Tehran vowed revenge after the T-4 army base in Syria was struck in an air raid on April 9, killing at least seven members of the Iranian Revolutionary Guard Corps. The strike was widely attributed to Israel, though Jerusalem refused to comment on it. (T-4 was the base from which Israel said Iran launched an attack drone into Israel in February.) Late last month, a second strike, allegedly conducted by Israel, against an Iranian-controlled base in northern Syria was said to have killed more than two dozen Iranian soldiers.

On Monday, Iran’s army chief of staff warned that the regime would respond to any Israeli aggression “at an appropriate time,” as the countries continued to trade threats amid spiraling tensions.

“If the enemy casts a covetous eye on our interests or conducts [even] a slight act of aggression, the Islamic Republic will give an appropriate response at an appropriate time,” Maj. Gen. Mohammad Bagheri said according to regime-affiliated Press TV.

On Sunday, all of Israel’s nightly news broadcasts reported that the Israeli military and intelligence services had identified preliminary efforts by Iran in Syria to carry out its reprisal, using its Islamic Revolutionary Guard Corps, the Hezbollah terrorist group and local Shiite militias to launch a barrage of precision-guided missiles, likely at Israeli military targets in the north.

Illustrative: A Fateh-110 ballistic missile, taken at an Iranian armed forces parade in 2012. (military.ir/Wikimedia Commons)

“Israel has recently identified with certainty Iranian preparations to fire at the north,” Channel 10 said. “We are not on the eve of war with Iran… but Iran is very determined to carry out an attack” to avenge the T-4 strike and the deaths of its military personnel, it said.

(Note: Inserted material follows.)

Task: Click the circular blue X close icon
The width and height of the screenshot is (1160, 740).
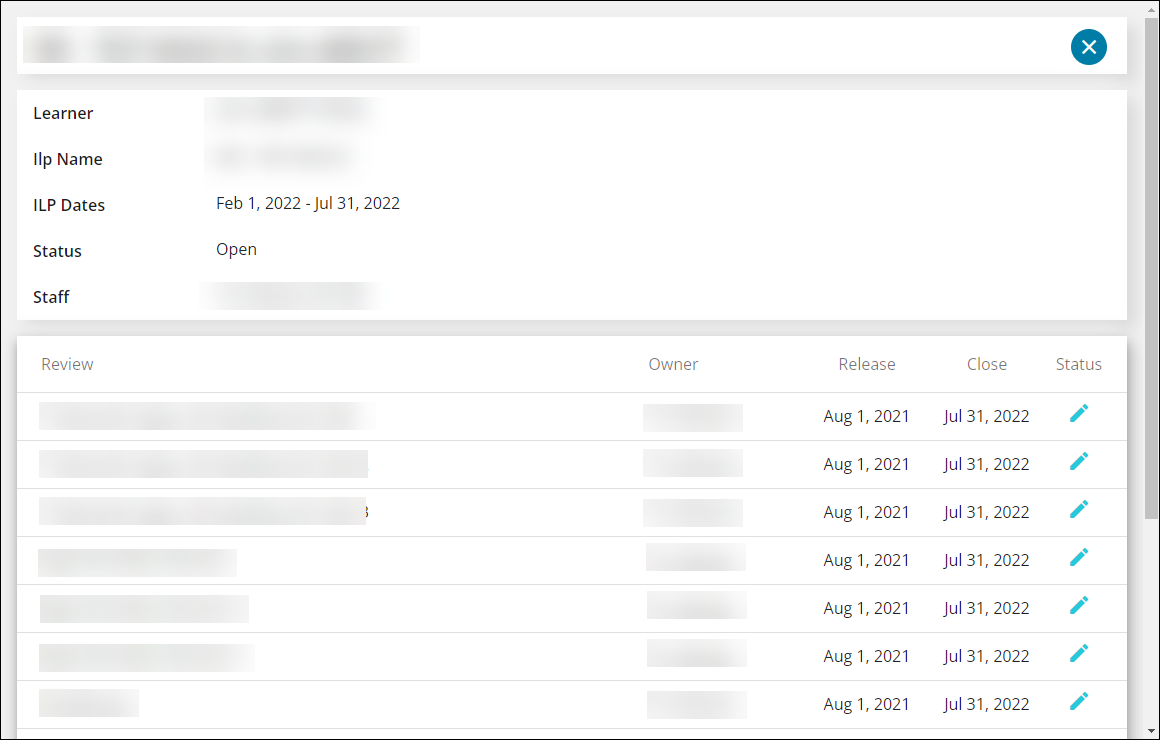Action: [1089, 47]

Israel Radio on Sunday night said the Iranian planning for an attack was at “an advanced stage.”

The understanding in the defense services is that Iran is looking to conduct its retaliation in such a way as to avoid full-fledged war with Israel, and would therefore likely not target civilian locations, according to the reports, which did not attribute the information to any specific source.

Israel was working to prevent or counter such an attack, but was also preparing for the possibility that the Iranians “succeed in hitting a base in the north with missiles,” Channel 10 reported. The Israel Defense Forces was threatening to hit all Iranian targets in Syria if Tehran launched an attack on Israeli territory, the TV report said.

Agencies contributed to this report.